:: PAGE TEXT

Ross Thompson (born 10 April 1999) is a Scotland international rugby union player. He plays for Glasgow Warriors in the United Rugby Championship. Thompson's primary position is Flyhalf. Thompson has previously played for the Ayrshire Bulls.

Rugby Union career

Amateur career

Thompson played for Glasgow Hawks. He made 14 appearances for the first team in 2017-18 season scoring 21 pts including 1 try and 10 appearances in 2018-19 season scoring 21 points. Peter Horne coached him at the club:
When he came out of school, I coached him at Glasgow Hawks for a year, and I couldn’t believe how far ahead he was of where I would have been at his age. He had such a polished kicking game, he had a really nice passing game, and he was pretty studious – anything you asked him to do, he’d go away and learn it and come back – so he was just a good all-round player.

Professional career
Thompson was signed by the Ayrshire Bulls to play in the Super 6 league in 2019. He scored 61 points for the club in the 2019-20 season, the 3rd highest points scorer in the league that season.

::::
:: GIVEN INFORMATION

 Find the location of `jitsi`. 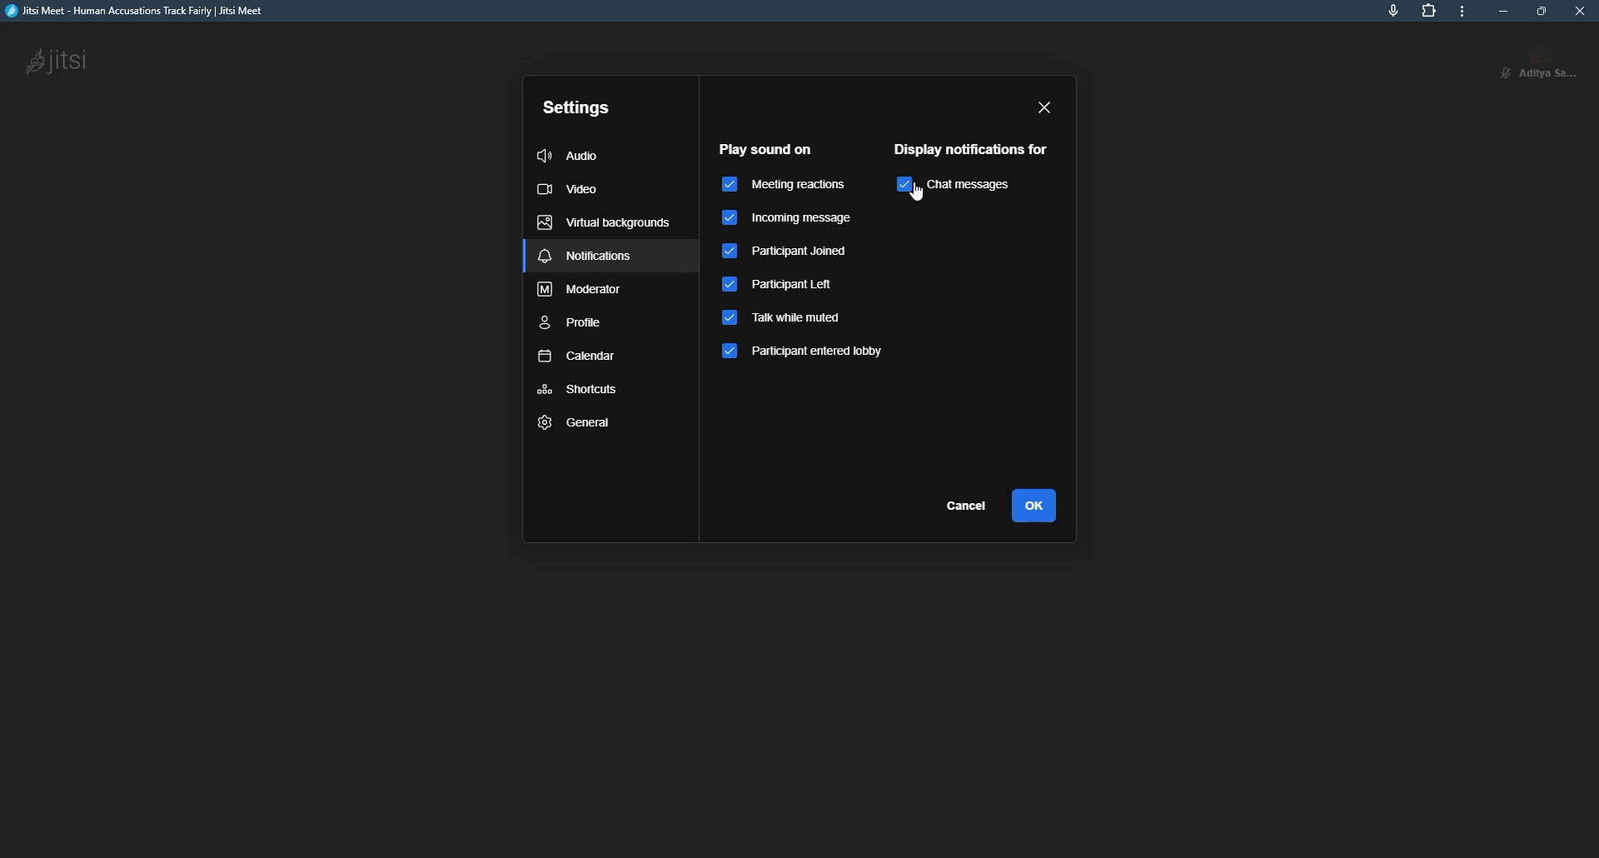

::::

**SET PROBLEM**
Please answer these from the Ross Thompson profile above:
(a) What is Thompson's primary position?
(b) Who coached him at Glasgow Hawks?
(c) How many points did he score for the Ayrshire Bulls in the 2019-20 season?

**SOLUTION BELOW**
(a) Flyhalf
(b) Peter Horne
(c) 61 points